October 2, 2020October 7, 2020 by Jean-Luc Aufranc (CNXSoft) - 19 Comments

Hailo-8 M.2 and mini PCIe AI accelerator cards deliver up to 26 TOPS

[Update Sep 3, 2020: The post has been edited to correct Google Coral M.2 power consumption]

If you were to add M.2 or mPCIe AI accelerator card to a computer or board, you’d mostly have the choice between Google Coral M.2 or mini PCIe card based on the 4TOPS Google Edge TPU, or one of AAEON AI Core cards based on Intel Movidius Myriad 2 (100 GOPS) or Myriad X (1 TOPS per chip). There are also some other cards like Kneron 520 powered M.2 or mPCIe cards, but I believe the Intel and Google cards are the most commonly used.

If you ever need more performance, you’d have to connect cards with multiple Edge or Movidius accelerators or use one M.2 or mini PCIe card equipped with Halio-8 NPU delivering a whopping 26 TOPS on a single chip.

Hailo-8 M.2 accelerator card key features and specifications:

AI Processor – 26 TOPS Hailo-8 with 3TOPS/W efficiency, and using a proprietary novel structure-driven Data Flow architecture instead of the usual Von Neumann architecture
Host interface – PCIe Gen-3.0, 4-lanes
Dimensions – 22 x 42 with breakable extensions to 22 x 60 and 22 x 80 mm (M.2 M-key form factor)

Hailo-8 Neural Networks AI Accelerator — Hailo-8 AI Accelerator chip block diagram

We don’t have specs for the mini PCIe card because it will launch a little later, but besides the form factor, it should offer the same features. The card supports Linux, and the company is working on Windows compatibility. Despite the different architecture, the card supports popular frameworks like TensorFlow and ONNX.

When looking at the performance chart released by Israeli startup Hailo, which pits Hailo-8 against Google Edge TPU and Intel Myriad X using popular ResNet and MobileNet models, I might as well titled this article as “Hailo-8 M.2 card mops the floor with Google Edge TPU and Intel Movidius Myriad X AI accelerators”.

SUPPLIED INFORMATION>
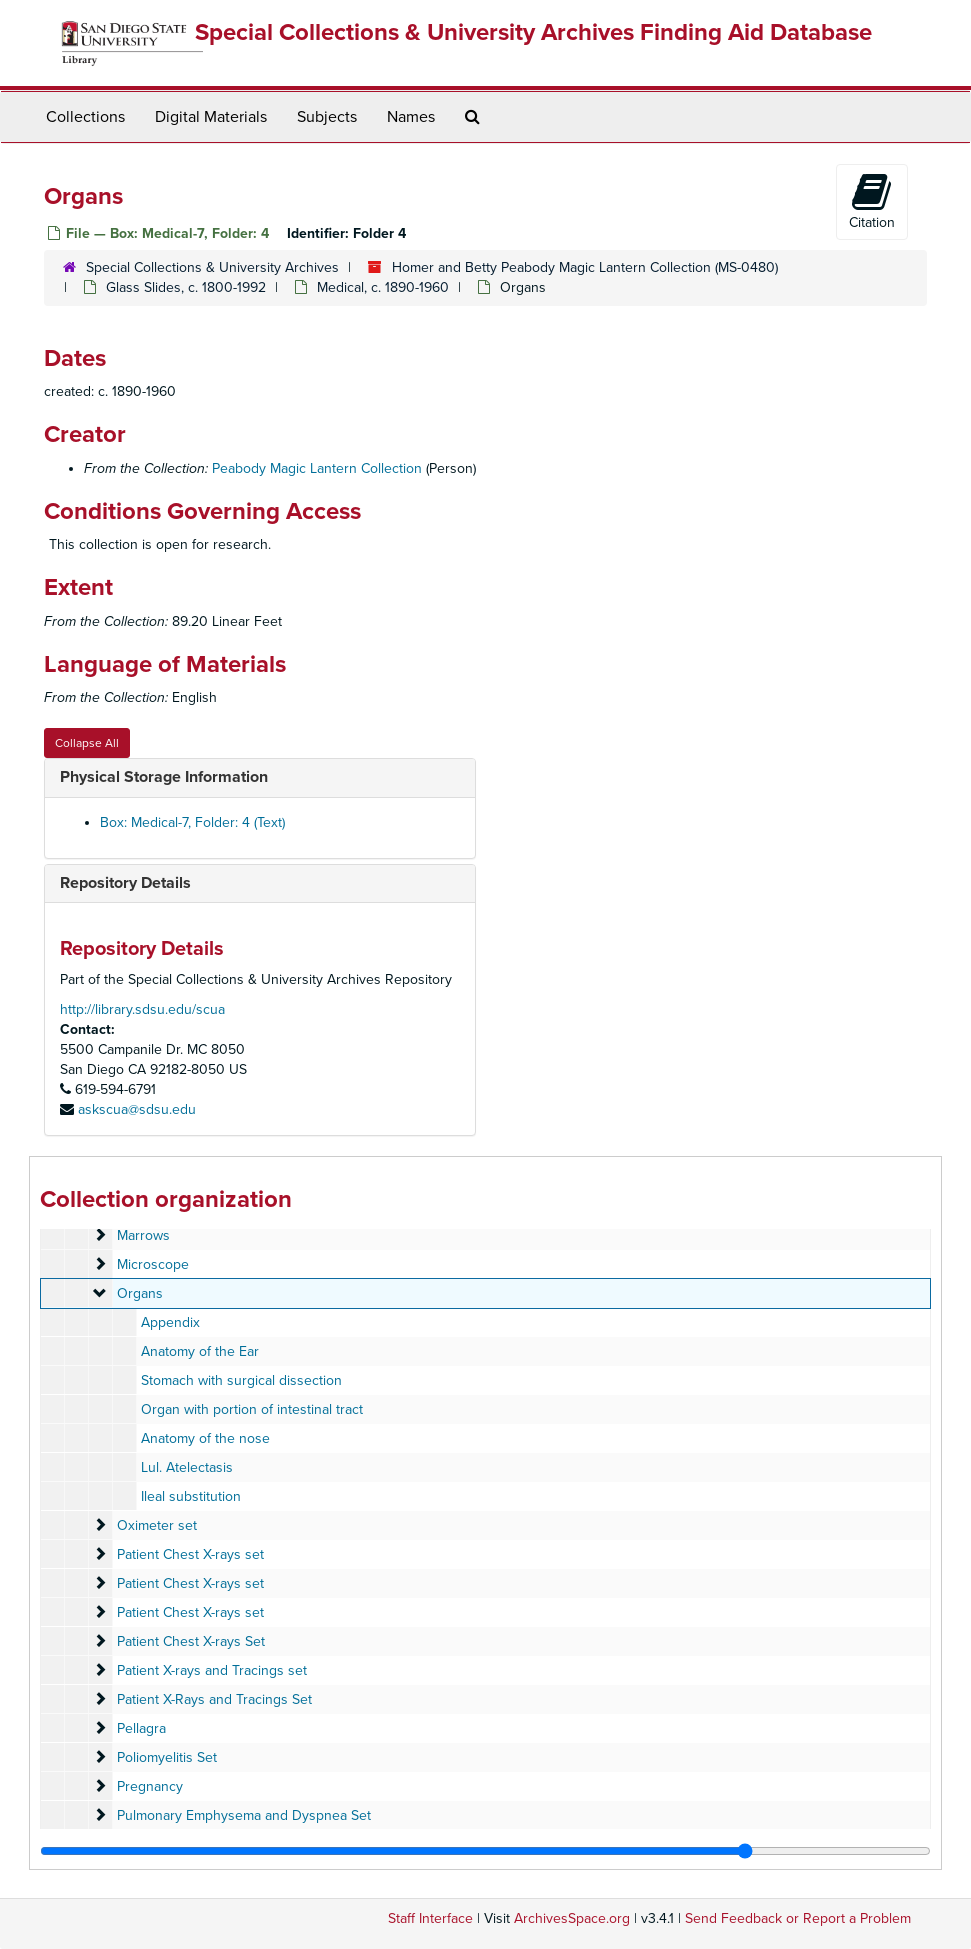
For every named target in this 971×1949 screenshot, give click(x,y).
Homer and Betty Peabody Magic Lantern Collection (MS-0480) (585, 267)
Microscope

WORK TO BE COMPLETED>
Continue the article on the Hailo-8 M.2 and mini PCIe AI accelerator cards, picking up after its final sentence.

RESPONSE>
The amount of AI processing power packed in such a tiny M.2 card is impressive, and it’s made possible by the higher 3 TOPS per watt efficiency compared to the typical ~~0.5 TOPS per watt~~ 0.5 Watt per TOPS (or 2 TOPS per Watt) advertised by competitors. So a 26 TOPS Hailo-8 card will consume around 8.6 W under a theoretical maximum load, while a 4 TOPS Google Coral M.2 card should consume about 2 W. [Update 2: After a conference call with Hailo, the company disputes Google efficiency numbers. You can find more details in a follow-up article discussing Hailo-8 AI processor and AI benchmarks.]

As noted by LinuxGizmos who alerted us of the new cards, Hailo-8 was previously seen integrated into Foxconn fanless “BOXiedge” AI edge server powered by SynQuacer SC2A11 24x Cortex-A53 cores SoC and capable of analyzing up to 20 streaming camera feeds in real-time.

More details about Hailo-8 M.2 card may be found on the product page, as well as the announcement mentioning the upcoming mini PCIe card.

Jean-Luc Aufranc (CNXSoft)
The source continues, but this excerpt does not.